Maharaja Jitendra Narayan Medical College and Hospital (MJNMCH) (previously, Cooch Behar Government Medical College & Hospital), is a full-fledged tertiary referral Government Medical college cum hospital. It was established in the year 2018. The college imparts the degree Bachelor of Medicine and Surgery (MBBS). Nursing and para-medical courses (under State Medical Faculty of West Bengal) are also offered. The college is affiliated to West Bengal University of Health Sciences and is recognised by the National Medical Commission. The MJN hospital associated with the college is one of the largest hospitals in the Coochbehar. The selection to the college is done on the basis of merit through National Eligibility and Entrance Test. Paramedical Admission is done on basis of merit through SMFWBEE Exam.

==Courses==
Maharaja Jitendra Narayan Medical College & Hospital (MJNMCH), Cooch Behar, West Bengal undertakes education and training of 150 students MBBS courses.
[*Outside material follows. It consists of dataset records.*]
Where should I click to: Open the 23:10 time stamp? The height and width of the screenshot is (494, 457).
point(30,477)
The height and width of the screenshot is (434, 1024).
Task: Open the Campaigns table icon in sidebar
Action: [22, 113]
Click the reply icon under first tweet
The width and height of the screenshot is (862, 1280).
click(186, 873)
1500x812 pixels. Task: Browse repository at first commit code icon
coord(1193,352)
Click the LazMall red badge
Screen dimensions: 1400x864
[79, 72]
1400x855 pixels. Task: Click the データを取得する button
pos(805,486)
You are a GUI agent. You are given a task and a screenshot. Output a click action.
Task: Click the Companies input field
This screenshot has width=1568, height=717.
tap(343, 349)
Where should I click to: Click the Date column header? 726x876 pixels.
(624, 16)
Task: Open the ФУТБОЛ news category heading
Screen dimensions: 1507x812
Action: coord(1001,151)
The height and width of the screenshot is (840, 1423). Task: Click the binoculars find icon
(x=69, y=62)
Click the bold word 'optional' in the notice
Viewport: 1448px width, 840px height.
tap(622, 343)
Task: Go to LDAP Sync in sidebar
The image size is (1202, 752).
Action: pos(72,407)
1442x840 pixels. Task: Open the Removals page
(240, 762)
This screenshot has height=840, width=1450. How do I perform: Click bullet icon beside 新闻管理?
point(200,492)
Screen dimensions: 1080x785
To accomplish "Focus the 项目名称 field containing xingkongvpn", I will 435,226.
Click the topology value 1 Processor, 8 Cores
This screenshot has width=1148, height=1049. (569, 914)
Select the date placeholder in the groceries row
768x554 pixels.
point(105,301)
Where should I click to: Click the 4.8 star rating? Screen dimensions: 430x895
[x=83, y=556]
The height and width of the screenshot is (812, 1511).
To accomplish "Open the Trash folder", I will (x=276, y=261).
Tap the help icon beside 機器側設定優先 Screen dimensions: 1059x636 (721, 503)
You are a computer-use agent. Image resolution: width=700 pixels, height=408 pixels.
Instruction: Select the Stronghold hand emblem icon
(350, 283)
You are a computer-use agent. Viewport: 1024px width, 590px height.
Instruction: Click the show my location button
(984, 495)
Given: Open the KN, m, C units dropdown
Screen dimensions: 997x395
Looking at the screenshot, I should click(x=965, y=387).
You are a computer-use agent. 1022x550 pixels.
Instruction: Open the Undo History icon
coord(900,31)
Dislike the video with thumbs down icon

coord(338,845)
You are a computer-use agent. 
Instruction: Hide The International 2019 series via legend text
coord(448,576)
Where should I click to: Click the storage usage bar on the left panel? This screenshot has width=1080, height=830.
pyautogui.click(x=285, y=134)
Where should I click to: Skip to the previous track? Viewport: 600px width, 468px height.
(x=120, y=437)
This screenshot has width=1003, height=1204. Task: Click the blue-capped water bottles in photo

- 1. MBBS: with the capacity of 150 seats
- 2. Paramedical courses (DMLT, DOPT, DOTT)
- 3. GNM Nursing

==Hospital==
Previously the hospital was known as MJN Hospital, Coochbehar. It was a district hospital. It is the largest government hospital of Coochbehar. The hospital contains outpatient system and indoor patient system with around 500 beds. It has separate Medicine, Surgery, Paediatric and Gynaecology ward. Matrima is a separate building for the pregnant mother and newborn. This building contains Gynae casualty room, Gynae OT, Prenatal area, postnatal area, SNCU, PICU with adequate nursing staff and modern medical technology. Medicine and Surgery department have separate male and female wards. Hospital also has own modern radiology department with XRAY, USG, CT, and MRI. The name of the present Principal and superintendent of the hospital (MSVP) is Dr. Achintya Narayan Ray and Dr. Souradeep Ray, respectively.